# WHAT THE TASK ASKS
In the article about the Kentucky coal fire, what nickname was given to the device made from galvanized-steel stovepipes and heat-resistant tape?

# EXTRACT
--------------------------------
Kentucky names coal fires for the people who first report them, so the fire, which has continued to smolder and occasionally flame since it was identified in 2007, is known officially as the Ruth Mullins fire. “We’ve never met the woman and we don’t know where she lives, but her name now appears in scientific publications that are read all over the world,” says Jennifer O’Keefe, a geologist at Kentucky’s Morehead State University. “She’s got her little bit of immortality.”
O’Keefe is part of a team that has been visiting the Ruth Mullins fire over the past three years, studying its behavior and quantifying the gases that plume from nine known openings in the ground. Last January she and a colleague, University of Kentucky geologist James Hower, brought some students to the coal fire for new measurements. They parked off Highway 80, a road that cuts a swath along the side of Lost Mountain, and unloaded gear in a stingingly cold wind as speeding trucks whipped ice along the asphalt. Trudging up the snow-covered mountain, the scientists shivered along the flat shelf of land circling its midsection, the remains of contour mining in the 1950s. While smoke from the burning mine had been hard to spot from the road, here it billowed from small vents where portals to the mine had collapsed.
Approaching the site, all except Hower (who stayed farther back) donned pink respirators. A student equipped with a GPS device tried to detect the outline of the underground fire by looking for areas where the snow was thinner or melted away entirely. Two other students and O’Keefe settled at a vent, measuring the temperature at the opening and the velocity of the gases (including carbon monoxide, carbon dioxide, hydrogen sulfide, methane, and oxygen) that were flowing out.
“Jen, do we have any tar or minerals up there?” Hower called to O’Keefe, who shook her head. He made his way carefully over some fallen trees, possibly killed by the coal fire cooking their roots, to another vent and climbed closer, sliding a little in the snowmelt and mud made warm by the mine’s hot breath. Here there was plenty of tar and minerals: Black goo two-toned the leaves on the ground, and minerals that had precipitated out of the gases encrusted the tree roots dangling over the vents. To identify the potentially dozens of hydrocarbon gases roiling beneath, he stuck a tube deep inside each vent, collecting emissions in a steel canister for later analysis in a laboratory at the University of California at Irvine.
Hower also retrieved a weathered contraption perched at the entrance to one of the vents. Cobbled together from galvanized-steel stovepipes and heat-resistant tape, this assemblage, nicknamed the Tin Man, had been taking measurements for 22 days. Three layers of filters impregnated with activated carbon captured mercury emissions, and a pair of instruments recorded temperature and carbon monoxide every 10 seconds for three days. Another set of devices monitored the same parameters every minute for the entire duration. Through these measurements, the team will gain a better understanding of the long-term variation in the fire’s temperature and emissions.
This was the second Tin Man. The first, deployed during a 2009 study, showed that the carbon monoxide level at Ruth Mullins dropped dramatically once a day and then shot back up again. “These mine fires seem to have a regular breathing cycle,” Hower says.
Coal fires are as ancient and as widely distributed as coal itself. People have reported fires in coal beds close to the earth’s surface for thousands of years—in fact, Australia’s Burning Mountain, once thought to be a volcano, sits atop a coal seam that has been on fire for some six millennia. But ever since the Industrial Revolution, the number of coal fires has grown dramatically. There are now thousands of such fires around the world, in every country—from France to South Africa to Borneo to China—where mining exposes coal deposits.
--------------------------------
# SUPPLIED ENTRIES

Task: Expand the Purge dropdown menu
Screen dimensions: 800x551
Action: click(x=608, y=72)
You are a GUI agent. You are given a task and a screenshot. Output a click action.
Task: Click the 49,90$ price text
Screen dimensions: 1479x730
--------------------------------
# COMPLETED EXERCISE
The Tin Man